Recently, patient controlled epidural analgesia (PCEA) techniques have evolved to provide more flexible analgesia. PCEA allows analgesia to be tailored to the individual needs of the parturient throughout the different phases of labor. The administration of a modest proportion (33%) of the maximum hourly demand dose as a background infusion reduces the need for physician-administered supplementation. This can be helpful in a busy obstetric unit44. Computer integrated systems have been examined to provide seamless analgesia from induction of neuraxial block to delivery45.
A study by Sebastian et al showed that employing a regimen of regularly scheduled automated intermittent boluses could improve the analgesic function of the epidural catheter46. It has been shown in experiments that the spread of an infusate from a multi-orificed catheter is more extensive if regular boluses were used instead of a continuous infusion. This was shown to be true despite a similar rate of discharge. In future, infusion devices may become available to allow programmed boluses46.
Theoretically, CSE can be associated with an increased risk of meningitis compared with straight epidural; this is as a result of puncture of the protective dural barrier and subsequent adjacent placement of a foreign body-the epidural catheter. Beginning in the mid 1990s, several case reports of meningitis following CSE have appeared in the journals47. Maximal sterile barrier precautions should always be followed during neuraxial procedures. The current advice is the removal of all jewelry (rings, watches) and washing hands with a disinfectant agent before wearing sterile gloves prior to the block. This agent can be either conventional antiseptic –containing soap and water or waterless alcohol-based gels or foams. The use of gloves does not obviate the need for hand hygiene. There is no current recommendation on wearing sterile gowns. However, caps and face masks should be worn for all neuraxial techniques. Chlorhexidine antiseptic for skin sterilization has been shown to have a faster onset of action with longer duration. However, the US Food and Drug Administration has not approved chlorhexidine for neuraxial use and there is an animal study demonstrating potential neurotoxicity.48
The effect of epidural analgesia on labor outcomes has been a controversial topic for many years. A recent article by Wong et al41 concluded:
Remifentanil has been used successfully to manage labor pain in patients who present with contraindications to epidural analgesia. Recent comparative studies show that intravenous patient controlled (IV-PCA) remifentanil provides better analgesia than IV-PCA meperidine49
Remifentanil is a relatively new synthetic ultrashort-acting, rapid onset (approximately 1 minute) µ -receptor agonist. It has a constant context-sensitive halftime of approximately 3 min. Remifentanil crosses the placenta readily, but is rapidly metabolized and/or redistributed by the fetus.

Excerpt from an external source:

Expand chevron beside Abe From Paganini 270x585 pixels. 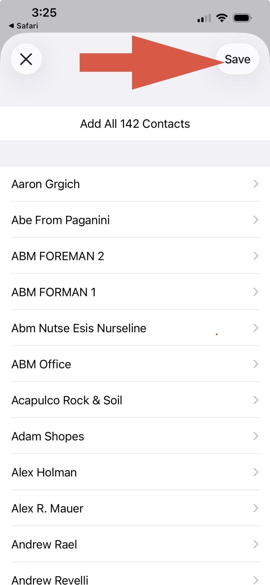point(256,220)
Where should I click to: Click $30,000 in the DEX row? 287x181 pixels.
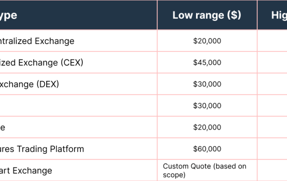[207, 84]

The Healthy People 2010 target for maternal mortality is 3.3 per 100,000 live births2. Clearly, anaesthesiarelated maternal mortality rates are decreasing, but there is still room for improvement. In many obstetric disasters, early intervention and skills of an anaesthesiologist can make the difference between life and death. Effective communication and good team work between anaesthesiologist and obstetrician is essential. Future developments in obstetric care should focus on multidisciplinaryapproach utilizing the skills and knowledge of all those involved in the care of the pregnant patient.